[Task to complete]:
Go through the lines below. Copy those with "will".
*** Opening Data for analysis ***
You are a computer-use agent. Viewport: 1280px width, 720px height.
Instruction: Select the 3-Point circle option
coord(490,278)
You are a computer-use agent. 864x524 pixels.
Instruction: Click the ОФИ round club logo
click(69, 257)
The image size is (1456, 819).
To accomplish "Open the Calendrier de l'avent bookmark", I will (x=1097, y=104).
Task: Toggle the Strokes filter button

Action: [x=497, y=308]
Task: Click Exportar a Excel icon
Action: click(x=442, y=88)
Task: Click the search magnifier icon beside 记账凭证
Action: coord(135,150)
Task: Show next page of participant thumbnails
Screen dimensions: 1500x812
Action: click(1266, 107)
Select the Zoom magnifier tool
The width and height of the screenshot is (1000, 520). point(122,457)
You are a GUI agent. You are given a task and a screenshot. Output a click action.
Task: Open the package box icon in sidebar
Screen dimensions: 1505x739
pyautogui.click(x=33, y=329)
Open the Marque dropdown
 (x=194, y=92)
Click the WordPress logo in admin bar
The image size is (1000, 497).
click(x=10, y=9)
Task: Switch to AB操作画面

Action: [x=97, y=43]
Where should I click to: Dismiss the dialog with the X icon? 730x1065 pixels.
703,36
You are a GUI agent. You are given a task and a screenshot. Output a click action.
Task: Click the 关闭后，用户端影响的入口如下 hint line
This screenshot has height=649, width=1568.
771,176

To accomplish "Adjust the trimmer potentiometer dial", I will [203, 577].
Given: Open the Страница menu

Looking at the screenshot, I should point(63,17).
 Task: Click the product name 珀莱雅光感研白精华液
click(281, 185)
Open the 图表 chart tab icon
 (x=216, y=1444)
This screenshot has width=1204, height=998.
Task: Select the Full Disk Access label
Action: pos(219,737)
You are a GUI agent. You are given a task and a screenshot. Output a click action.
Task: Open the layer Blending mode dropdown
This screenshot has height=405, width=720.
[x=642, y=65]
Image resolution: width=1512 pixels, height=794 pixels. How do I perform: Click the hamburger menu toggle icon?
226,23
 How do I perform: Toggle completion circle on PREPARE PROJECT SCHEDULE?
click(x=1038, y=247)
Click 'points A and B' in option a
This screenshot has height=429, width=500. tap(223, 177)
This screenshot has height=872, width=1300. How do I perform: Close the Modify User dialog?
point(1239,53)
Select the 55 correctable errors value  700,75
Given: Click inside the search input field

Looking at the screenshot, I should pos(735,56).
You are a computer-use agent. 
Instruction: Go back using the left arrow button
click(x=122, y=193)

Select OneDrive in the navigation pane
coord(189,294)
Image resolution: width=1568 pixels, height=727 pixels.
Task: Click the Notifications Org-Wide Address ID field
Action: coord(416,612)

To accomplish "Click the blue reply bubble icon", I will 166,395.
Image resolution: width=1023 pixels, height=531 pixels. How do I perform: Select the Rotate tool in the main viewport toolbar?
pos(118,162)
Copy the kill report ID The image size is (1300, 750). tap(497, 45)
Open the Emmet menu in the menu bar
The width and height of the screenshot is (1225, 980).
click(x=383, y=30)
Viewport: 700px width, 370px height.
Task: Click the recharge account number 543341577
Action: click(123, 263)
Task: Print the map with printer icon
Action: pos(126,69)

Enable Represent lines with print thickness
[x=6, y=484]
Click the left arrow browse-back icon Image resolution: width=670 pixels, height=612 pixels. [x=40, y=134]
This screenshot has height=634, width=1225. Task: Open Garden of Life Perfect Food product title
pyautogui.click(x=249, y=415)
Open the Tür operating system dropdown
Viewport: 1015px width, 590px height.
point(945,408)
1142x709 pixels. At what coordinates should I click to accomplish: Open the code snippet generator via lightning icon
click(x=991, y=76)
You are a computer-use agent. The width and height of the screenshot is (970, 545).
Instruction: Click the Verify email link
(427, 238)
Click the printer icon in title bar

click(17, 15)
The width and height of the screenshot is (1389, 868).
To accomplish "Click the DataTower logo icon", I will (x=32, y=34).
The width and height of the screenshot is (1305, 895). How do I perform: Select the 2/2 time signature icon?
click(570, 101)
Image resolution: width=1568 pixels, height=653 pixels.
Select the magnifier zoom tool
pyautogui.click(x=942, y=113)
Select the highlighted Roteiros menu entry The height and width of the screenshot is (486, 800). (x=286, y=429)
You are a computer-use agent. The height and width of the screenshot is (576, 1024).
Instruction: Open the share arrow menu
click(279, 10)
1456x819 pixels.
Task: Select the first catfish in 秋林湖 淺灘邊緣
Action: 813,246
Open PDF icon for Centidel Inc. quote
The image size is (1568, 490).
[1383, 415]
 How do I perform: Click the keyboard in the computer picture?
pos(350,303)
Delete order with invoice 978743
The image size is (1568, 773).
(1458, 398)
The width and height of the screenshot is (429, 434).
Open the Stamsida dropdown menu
*** Closing Data for analysis ***
[Result of this exercise]:
To accomplish "Open the Calendrier de l'avent bookmark", I will (x=1097, y=104).
To accomplish "Adjust the trimmer potentiometer dial", I will [203, 577].
To accomplish "Click the blue reply bubble icon", I will 166,395.
To accomplish "Click the DataTower logo icon", I will (x=32, y=34).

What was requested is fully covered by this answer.